● WHAT IS REQUIRED:
From the entries below, please output exactly the lines starting at the one containing "Open Dino's avatar photo" and ending at the one containing "The width and height of the screenshot is (640, 600).", both included.

▼

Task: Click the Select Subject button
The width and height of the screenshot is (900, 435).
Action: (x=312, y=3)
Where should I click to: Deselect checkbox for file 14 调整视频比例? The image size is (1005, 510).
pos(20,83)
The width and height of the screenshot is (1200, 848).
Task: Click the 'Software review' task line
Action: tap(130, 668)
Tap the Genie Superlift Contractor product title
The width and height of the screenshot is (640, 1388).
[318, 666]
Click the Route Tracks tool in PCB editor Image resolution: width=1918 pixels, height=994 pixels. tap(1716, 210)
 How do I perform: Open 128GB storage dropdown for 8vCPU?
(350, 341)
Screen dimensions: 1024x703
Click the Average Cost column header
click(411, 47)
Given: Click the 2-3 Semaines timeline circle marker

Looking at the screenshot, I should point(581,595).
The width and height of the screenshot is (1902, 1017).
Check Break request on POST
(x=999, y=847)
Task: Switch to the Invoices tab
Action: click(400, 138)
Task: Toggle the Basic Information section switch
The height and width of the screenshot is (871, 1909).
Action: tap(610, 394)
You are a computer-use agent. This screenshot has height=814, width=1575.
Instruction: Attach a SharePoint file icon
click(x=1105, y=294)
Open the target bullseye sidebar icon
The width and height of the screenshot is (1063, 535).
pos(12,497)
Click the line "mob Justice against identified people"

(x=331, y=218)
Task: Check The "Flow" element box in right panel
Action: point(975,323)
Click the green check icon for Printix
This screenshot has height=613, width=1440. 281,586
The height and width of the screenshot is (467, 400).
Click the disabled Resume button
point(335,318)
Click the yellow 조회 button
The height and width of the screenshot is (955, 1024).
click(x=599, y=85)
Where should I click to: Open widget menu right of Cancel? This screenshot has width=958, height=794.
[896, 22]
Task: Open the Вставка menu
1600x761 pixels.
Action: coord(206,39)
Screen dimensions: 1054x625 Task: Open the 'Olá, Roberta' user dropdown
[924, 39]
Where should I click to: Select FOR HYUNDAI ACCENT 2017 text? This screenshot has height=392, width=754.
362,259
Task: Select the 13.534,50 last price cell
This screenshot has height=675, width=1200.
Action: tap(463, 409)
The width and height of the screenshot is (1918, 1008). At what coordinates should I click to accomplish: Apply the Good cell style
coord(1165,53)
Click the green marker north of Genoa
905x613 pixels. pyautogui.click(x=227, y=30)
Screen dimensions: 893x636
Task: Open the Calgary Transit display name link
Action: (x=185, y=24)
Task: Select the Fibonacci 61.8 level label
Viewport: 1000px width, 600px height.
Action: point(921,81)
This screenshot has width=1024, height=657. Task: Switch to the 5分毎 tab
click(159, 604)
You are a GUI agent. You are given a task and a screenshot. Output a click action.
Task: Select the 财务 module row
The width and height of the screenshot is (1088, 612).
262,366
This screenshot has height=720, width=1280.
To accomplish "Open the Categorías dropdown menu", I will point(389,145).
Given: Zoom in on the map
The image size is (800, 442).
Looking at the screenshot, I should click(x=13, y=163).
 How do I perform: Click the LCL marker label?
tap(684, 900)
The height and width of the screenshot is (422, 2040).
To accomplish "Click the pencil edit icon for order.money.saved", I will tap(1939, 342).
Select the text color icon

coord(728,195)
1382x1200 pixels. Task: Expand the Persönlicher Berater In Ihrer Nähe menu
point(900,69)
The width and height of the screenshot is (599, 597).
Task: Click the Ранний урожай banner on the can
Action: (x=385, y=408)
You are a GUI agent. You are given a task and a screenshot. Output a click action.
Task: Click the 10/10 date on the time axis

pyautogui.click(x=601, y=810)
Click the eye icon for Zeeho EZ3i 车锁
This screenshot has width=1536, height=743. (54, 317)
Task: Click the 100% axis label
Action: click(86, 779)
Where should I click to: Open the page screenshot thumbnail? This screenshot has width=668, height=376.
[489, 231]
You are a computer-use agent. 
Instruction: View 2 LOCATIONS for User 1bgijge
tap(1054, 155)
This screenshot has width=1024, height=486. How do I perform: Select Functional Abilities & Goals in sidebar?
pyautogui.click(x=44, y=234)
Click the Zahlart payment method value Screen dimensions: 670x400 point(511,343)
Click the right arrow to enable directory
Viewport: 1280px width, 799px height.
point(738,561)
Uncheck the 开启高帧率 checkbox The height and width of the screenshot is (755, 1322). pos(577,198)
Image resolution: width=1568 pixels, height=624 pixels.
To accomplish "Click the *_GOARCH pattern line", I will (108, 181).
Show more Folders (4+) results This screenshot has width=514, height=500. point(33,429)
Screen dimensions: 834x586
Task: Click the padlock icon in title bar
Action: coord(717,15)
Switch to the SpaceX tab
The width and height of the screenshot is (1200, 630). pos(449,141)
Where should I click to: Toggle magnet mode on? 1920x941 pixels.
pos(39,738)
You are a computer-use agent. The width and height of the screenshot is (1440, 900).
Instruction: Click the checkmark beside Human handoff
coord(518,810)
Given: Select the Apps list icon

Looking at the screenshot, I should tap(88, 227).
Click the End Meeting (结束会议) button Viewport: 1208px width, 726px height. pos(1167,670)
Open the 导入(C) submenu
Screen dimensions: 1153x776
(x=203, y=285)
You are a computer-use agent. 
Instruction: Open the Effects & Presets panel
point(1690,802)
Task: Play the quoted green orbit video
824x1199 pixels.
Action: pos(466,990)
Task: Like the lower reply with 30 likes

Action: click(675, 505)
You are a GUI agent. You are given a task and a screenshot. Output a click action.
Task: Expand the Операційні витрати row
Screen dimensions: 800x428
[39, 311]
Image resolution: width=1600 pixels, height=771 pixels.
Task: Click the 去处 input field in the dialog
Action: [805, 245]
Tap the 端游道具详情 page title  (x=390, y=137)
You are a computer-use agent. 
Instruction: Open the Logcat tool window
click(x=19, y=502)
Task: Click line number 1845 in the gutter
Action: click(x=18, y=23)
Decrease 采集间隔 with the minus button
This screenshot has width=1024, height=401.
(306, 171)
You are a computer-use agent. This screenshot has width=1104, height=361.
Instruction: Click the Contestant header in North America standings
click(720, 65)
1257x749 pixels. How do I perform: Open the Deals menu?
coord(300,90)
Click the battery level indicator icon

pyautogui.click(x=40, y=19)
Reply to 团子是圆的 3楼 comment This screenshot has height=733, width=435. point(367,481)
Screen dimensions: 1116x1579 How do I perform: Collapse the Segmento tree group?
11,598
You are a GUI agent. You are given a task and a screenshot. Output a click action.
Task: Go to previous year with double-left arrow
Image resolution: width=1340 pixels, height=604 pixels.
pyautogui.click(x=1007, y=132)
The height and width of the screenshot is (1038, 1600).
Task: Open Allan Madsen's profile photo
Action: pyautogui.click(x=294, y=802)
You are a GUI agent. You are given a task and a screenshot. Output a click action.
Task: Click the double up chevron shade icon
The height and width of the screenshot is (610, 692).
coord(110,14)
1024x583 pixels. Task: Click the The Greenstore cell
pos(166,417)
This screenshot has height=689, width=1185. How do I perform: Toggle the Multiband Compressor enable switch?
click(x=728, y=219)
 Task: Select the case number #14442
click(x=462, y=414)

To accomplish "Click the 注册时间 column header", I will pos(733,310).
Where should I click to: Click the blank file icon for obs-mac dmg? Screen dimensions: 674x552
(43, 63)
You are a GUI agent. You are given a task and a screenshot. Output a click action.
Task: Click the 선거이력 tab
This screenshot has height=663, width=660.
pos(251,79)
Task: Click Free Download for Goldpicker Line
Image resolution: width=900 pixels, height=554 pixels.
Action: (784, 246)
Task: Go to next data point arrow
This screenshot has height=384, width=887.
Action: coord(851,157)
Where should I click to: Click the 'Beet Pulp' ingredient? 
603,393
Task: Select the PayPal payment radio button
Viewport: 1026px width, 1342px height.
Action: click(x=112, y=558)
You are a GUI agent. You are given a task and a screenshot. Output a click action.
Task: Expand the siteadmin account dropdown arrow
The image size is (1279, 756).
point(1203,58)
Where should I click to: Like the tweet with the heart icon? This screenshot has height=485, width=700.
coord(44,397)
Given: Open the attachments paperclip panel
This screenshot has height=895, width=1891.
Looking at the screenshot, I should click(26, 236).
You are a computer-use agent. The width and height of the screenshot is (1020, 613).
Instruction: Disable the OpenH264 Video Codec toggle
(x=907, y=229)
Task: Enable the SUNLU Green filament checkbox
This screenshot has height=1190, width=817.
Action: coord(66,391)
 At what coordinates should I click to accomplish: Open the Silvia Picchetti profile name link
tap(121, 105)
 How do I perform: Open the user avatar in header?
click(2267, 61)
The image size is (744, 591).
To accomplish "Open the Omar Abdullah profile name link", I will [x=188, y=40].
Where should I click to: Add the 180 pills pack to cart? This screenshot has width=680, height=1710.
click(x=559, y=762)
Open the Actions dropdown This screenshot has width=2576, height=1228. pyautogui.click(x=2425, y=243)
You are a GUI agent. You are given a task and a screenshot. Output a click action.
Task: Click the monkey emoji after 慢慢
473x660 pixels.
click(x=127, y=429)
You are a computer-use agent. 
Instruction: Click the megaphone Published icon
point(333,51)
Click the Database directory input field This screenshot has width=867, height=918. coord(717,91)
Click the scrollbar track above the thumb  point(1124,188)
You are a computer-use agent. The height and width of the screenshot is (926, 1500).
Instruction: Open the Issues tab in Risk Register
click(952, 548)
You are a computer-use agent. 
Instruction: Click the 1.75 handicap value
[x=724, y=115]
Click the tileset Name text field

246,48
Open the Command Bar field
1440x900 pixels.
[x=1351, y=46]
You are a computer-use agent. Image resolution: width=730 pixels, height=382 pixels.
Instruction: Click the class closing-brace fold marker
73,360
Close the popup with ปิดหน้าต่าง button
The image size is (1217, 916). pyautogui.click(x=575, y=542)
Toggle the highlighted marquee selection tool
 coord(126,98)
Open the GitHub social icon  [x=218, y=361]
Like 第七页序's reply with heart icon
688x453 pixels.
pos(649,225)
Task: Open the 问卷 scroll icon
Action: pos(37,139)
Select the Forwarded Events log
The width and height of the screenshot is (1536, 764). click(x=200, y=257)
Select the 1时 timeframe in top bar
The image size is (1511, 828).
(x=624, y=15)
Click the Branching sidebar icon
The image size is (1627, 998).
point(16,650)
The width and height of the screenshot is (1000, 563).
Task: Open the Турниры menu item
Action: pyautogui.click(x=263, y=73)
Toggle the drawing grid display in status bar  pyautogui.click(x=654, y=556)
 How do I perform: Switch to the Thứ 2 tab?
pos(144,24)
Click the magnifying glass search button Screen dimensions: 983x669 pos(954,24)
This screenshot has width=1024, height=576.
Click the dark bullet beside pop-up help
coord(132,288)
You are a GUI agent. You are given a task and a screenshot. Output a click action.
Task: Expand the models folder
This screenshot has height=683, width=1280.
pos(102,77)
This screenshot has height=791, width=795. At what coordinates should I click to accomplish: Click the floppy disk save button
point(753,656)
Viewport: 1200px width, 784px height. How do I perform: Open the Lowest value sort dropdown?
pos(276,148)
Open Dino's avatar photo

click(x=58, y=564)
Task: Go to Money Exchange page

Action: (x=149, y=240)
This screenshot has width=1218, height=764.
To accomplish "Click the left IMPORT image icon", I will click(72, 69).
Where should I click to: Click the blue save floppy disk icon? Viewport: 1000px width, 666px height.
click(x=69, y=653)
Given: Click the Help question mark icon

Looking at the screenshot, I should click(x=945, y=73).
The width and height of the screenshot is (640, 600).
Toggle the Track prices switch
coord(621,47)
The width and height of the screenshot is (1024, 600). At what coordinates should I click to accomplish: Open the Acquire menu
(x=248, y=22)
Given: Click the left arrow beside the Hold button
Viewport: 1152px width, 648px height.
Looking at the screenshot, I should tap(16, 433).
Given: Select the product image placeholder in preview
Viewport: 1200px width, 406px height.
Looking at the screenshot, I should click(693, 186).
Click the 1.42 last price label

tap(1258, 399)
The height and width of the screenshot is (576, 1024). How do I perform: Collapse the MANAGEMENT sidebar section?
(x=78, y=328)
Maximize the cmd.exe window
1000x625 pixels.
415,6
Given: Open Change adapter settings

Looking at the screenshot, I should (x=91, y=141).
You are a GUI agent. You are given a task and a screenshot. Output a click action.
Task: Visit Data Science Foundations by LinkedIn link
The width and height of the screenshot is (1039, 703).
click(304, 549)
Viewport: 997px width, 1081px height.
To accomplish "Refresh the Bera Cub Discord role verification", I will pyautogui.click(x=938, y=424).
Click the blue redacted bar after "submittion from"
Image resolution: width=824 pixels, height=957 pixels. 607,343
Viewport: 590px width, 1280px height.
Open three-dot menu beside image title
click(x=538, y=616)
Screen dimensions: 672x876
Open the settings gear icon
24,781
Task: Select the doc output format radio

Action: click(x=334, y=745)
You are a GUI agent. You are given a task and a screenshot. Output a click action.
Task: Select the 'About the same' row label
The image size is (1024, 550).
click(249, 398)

▲

● RESULT OF THE TASK:
Open Dino's avatar photo

click(x=58, y=564)
Task: Go to Money Exchange page

Action: (x=149, y=240)
This screenshot has width=1218, height=764.
To accomplish "Click the left IMPORT image icon", I will click(72, 69).
Where should I click to: Click the blue save floppy disk icon? Viewport: 1000px width, 666px height.
click(x=69, y=653)
Given: Click the Help question mark icon

Looking at the screenshot, I should click(x=945, y=73).
The width and height of the screenshot is (640, 600).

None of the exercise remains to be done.